India Gate Photo: By just clicked [CC-BY-SA-2.0 (www.creativecommons.org/licenses/by-sa/2.0)], via Wikimedia Commons

A Short Summer Visit Back Home. Sweet Home.

It’s finally here!

It’s time for my next visit back home.  The last time I was here, it was early spring. Since then, I’ve missed some violent storms – tornadoes that destroyed property and lives being the worst. But now it’s summer. Hot and still sprinkled with storms (of a less scary kind this time) – thunderstorms. The fresh green of spring has evolved into the bright, dark and rich healthy green of summer that is broken up by the colorful hues of wild flowers everywhere.

Early this morning, I did not wake up to the sounds of car horns honking, sputtering autorickshaws or the namaaz/chants of the nearby mosque/temple blaring. Instead, it was  just a natural wakefulness to the sounds of silence. As a replacement for the city that never sleeps, I woke up in a sleepy and peaceful southern US city. Vive la difference!

On my long journey back here, for some reason, I found myself reflecting back to the first time I ever entered these US shores many, many, many years ago and how different my feelings were then.

Now, I was simply returning home – to my own very comfortable environs.

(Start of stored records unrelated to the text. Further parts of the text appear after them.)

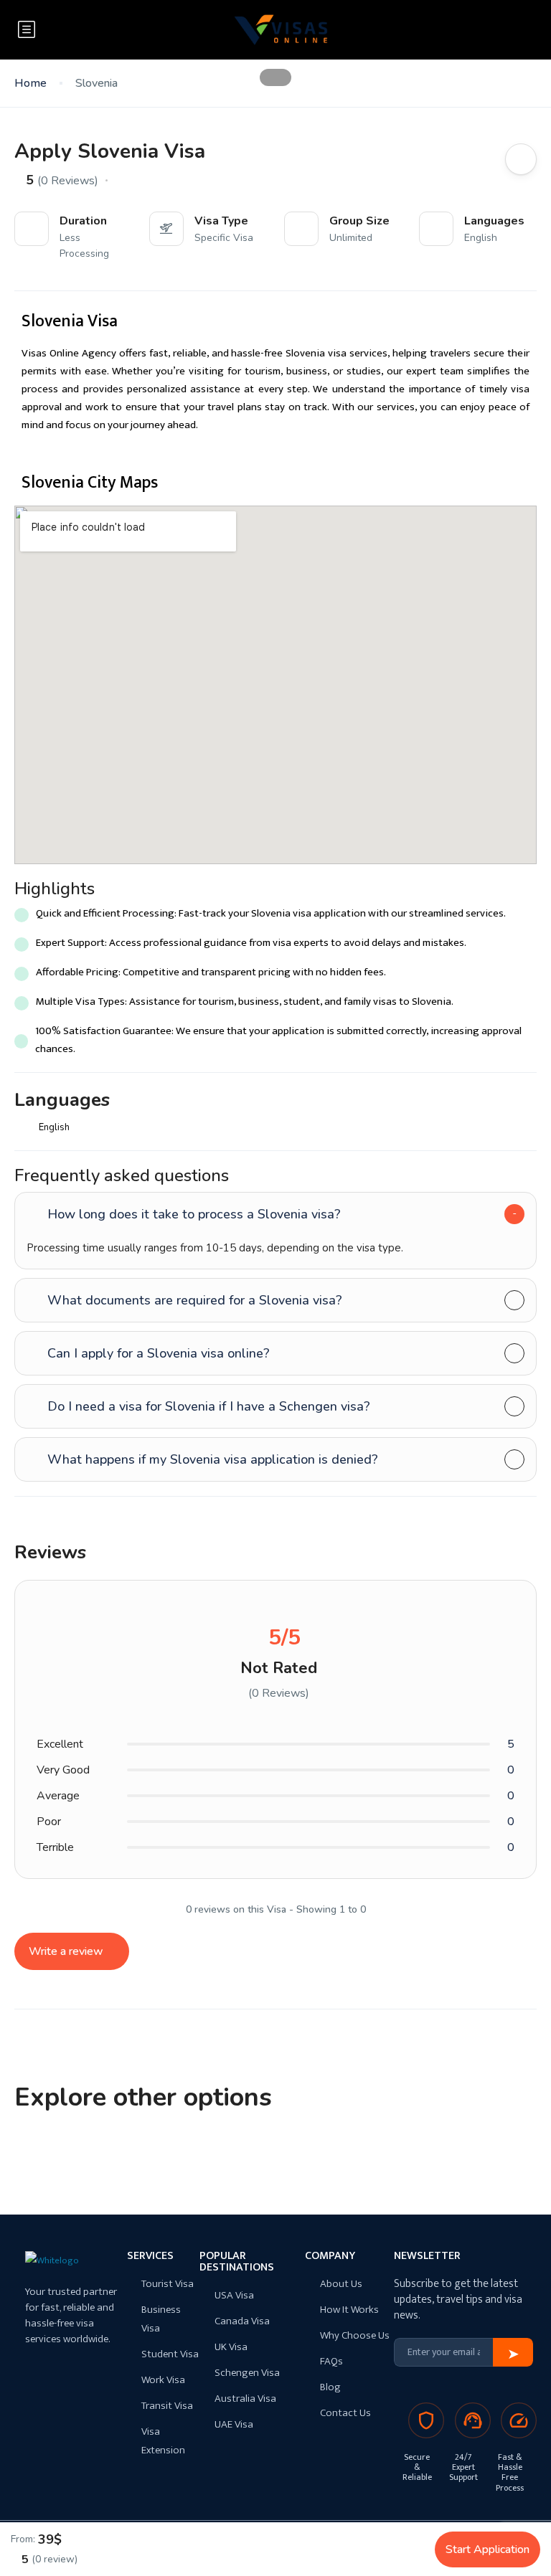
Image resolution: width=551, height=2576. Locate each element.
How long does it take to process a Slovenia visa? (194, 1214)
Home (30, 83)
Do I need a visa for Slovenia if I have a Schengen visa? (208, 1406)
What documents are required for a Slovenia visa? (194, 1300)
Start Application (487, 2549)
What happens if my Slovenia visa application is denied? (212, 1459)
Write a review (67, 1951)
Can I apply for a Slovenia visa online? (158, 1353)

Then, I was entering unknown territory, as perplexed and scared as anyone who found themselves in a strange country would be. As strange as anything, and as different from my native India as a place could be. I was all alone, about to join my newly acquired husband (poor guy!), another stranger,  in a land of peculiar and different people.

What was I doing here? Unbelievably young and totally confused, completely unsure of where my future was headed. When I think back to those days and who I was then, here are some of the descriptors that come to mind (without any exaggeration, mind you): Naive, sheltered, unprepared, gauche, raw, green, ingenuous, and possibly the most apt descriptor of all, clueless. When I look at today’s 16 and 17 year-old kids, they seem so much more sophisticated, mature and worldly-wise than I felt then. Why is that?

The date indelibly stamped on my brain (Oct 13), what I experienced then were such powerful feelings and emotions that I have never forgotten them.  Not even in all these intervening years while so much was going on, and as I grew up and made my new home, family, profession, new friendships, life.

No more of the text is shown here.